🤖 AI Summary
Existing activation steering methods face a fundamental trade-off between sample efficiency and signal extraction capability, making precise control with few examples challenging. This work proposes a training-free, inference-time activation steering framework that dynamically guides large language model behavior by approximating—in a single step—the representational changes induced by gradient descent over in-context examples. The approach integrates unit kernel approximation, which updates activations directly via normalized gradients, with finite difference approximation, which simulates multi-example learning using only two forward passes. This significantly reduces reliance on example quantity. Experiments demonstrate that the method achieves up to 95% effectiveness across diverse steering tasks, requiring 50 times fewer examples than the strongest baseline, and exhibits flexible adaptation to heterogeneous human preferences in multi-objective alignment scenarios.
📝 Abstract
Activation steering methods enable inference-time control of large language model (LLM) behavior without retraining, but current approaches face a fundamental trade-off: sample-efficient methods suboptimally capture steering signals from labeled examples, while methods that better extract these signals require hundreds to thousands of examples. We introduce COLD-Steer, a training-free framework that steers LLM activations by approximating the representational changes that would result from gradient descent on in-context examples.
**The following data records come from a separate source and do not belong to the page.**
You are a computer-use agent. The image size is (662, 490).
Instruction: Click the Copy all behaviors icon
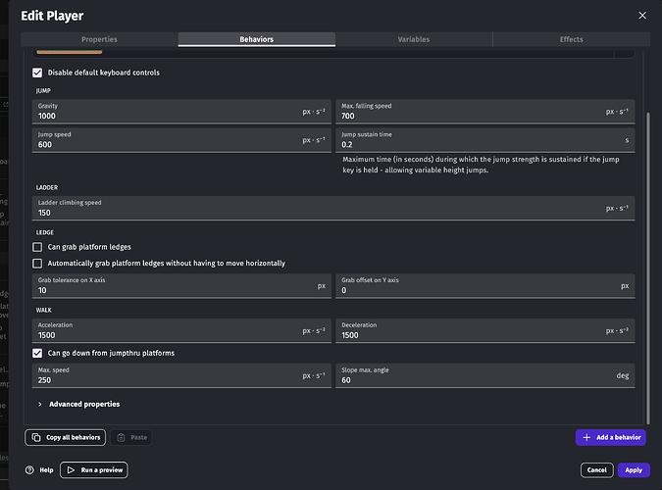click(x=36, y=437)
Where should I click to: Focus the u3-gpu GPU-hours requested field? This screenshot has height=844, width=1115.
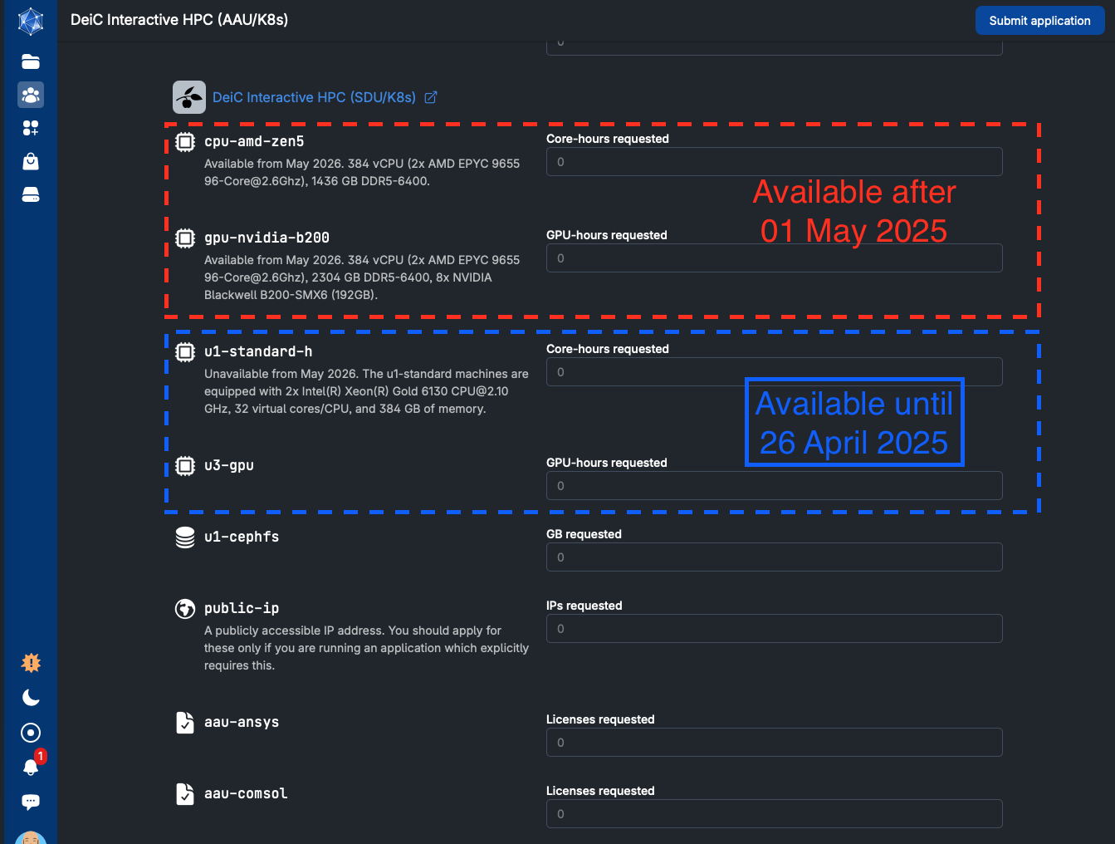click(774, 486)
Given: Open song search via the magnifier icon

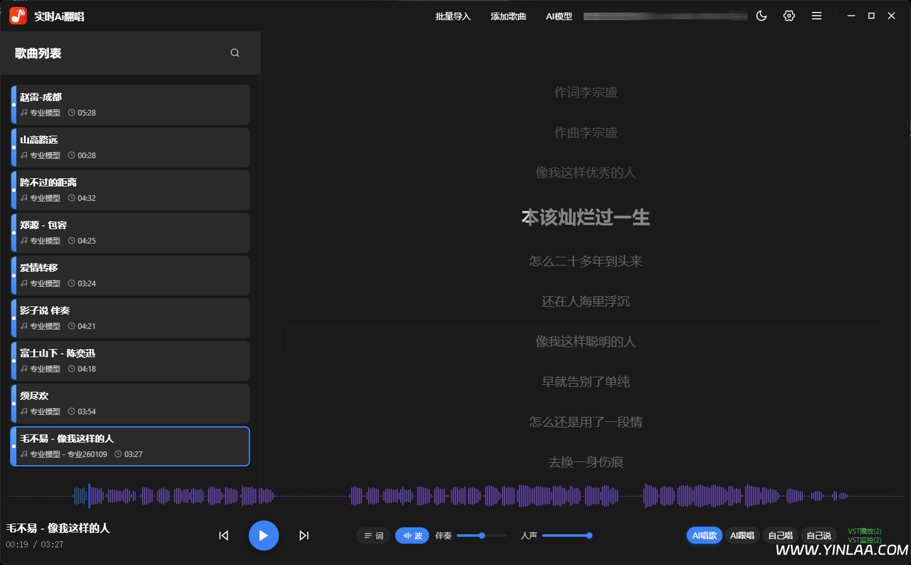Looking at the screenshot, I should 234,53.
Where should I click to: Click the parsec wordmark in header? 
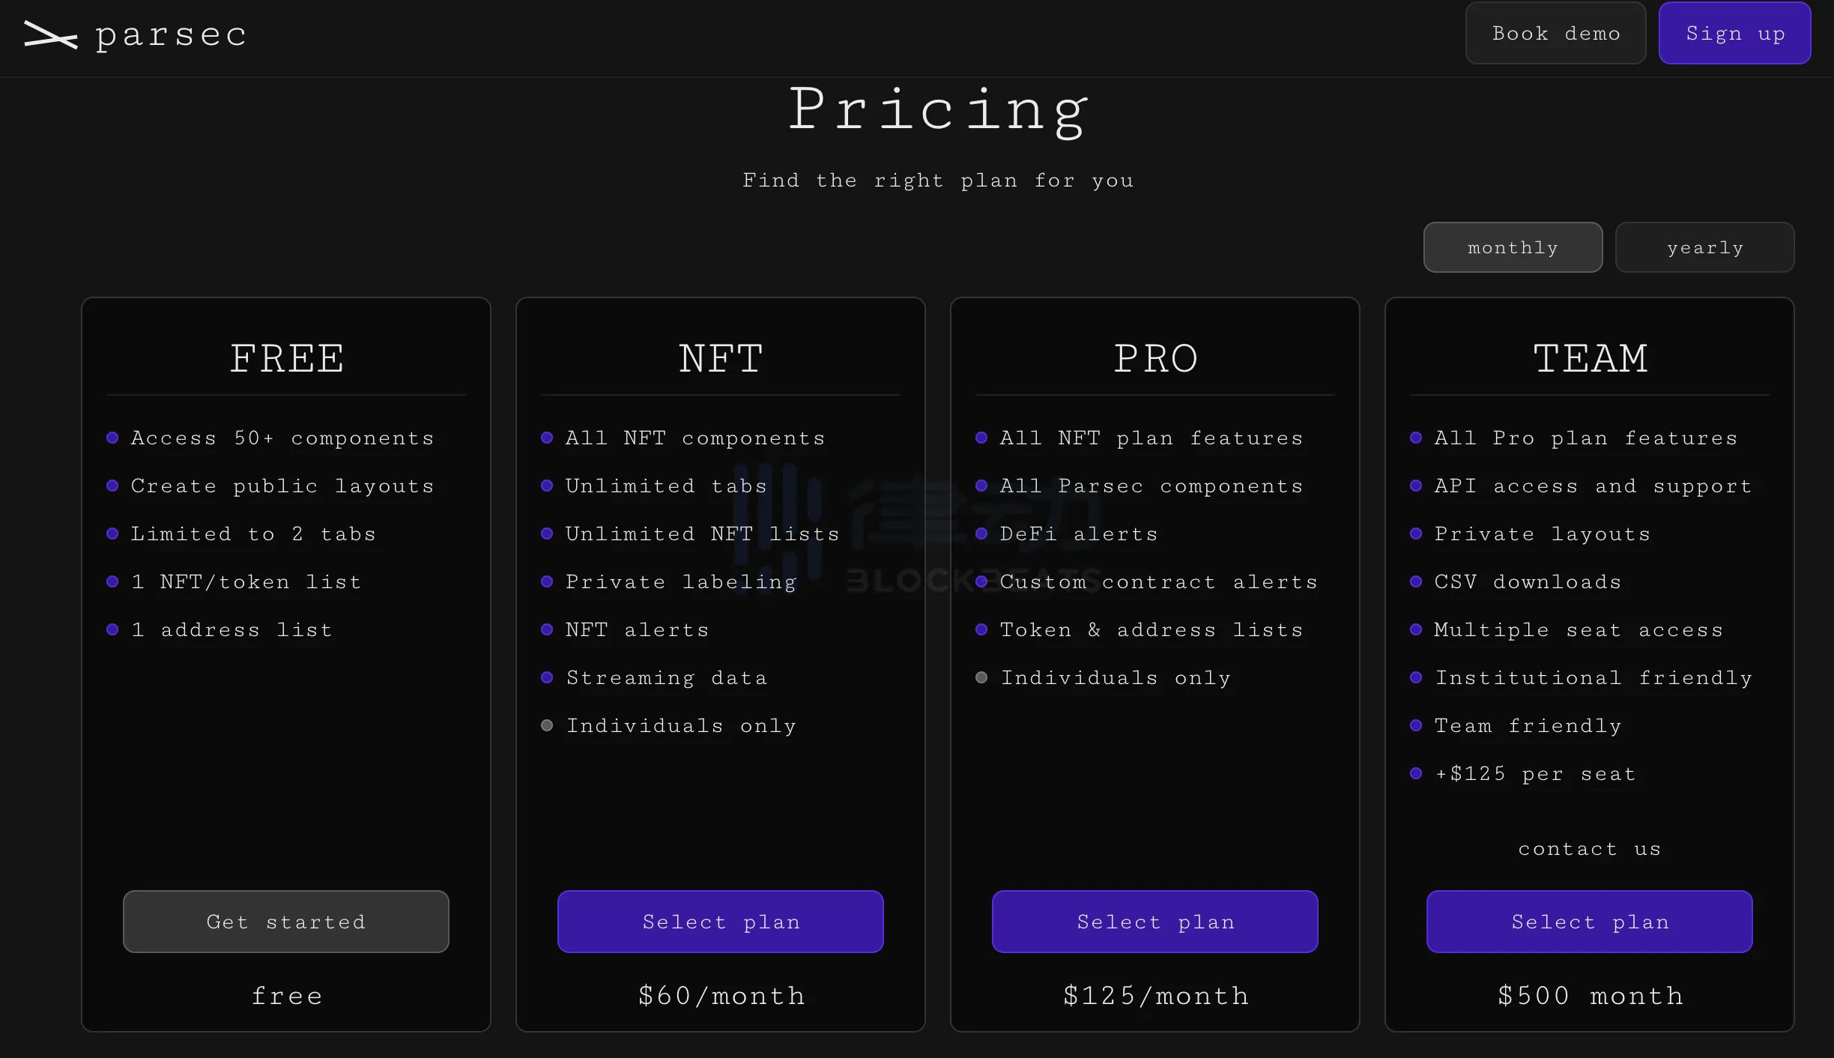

Our key insight is that the effect of fine-tuning on a small set of examples can be efficiently approximated at inference time without actual parameter updates. We formalize this through two complementary approaches: (i) a unit kernel approximation method that updates the activations directly using gradients with respect to them, normalized across examples, and (ii) a finite-difference approximation requiring only two forward passes regardless of example count. Experiments across a variety of steering tasks and benchmarks demonstrate that COLD-Steer achieves upto 95% steering effectiveness while using 50 times fewer samples compared to the best baseline. COLD-Steer facilitates accommodating diverse perspectives without extensive demonstration data, which we validate through our experiments on pluralistic alignment tasks. Our framework opens new possibilities for adaptive, context-aware model control that can flexibly address varying loss-driven human preferences through principled approximation of learning dynamics rather than specialized training procedures.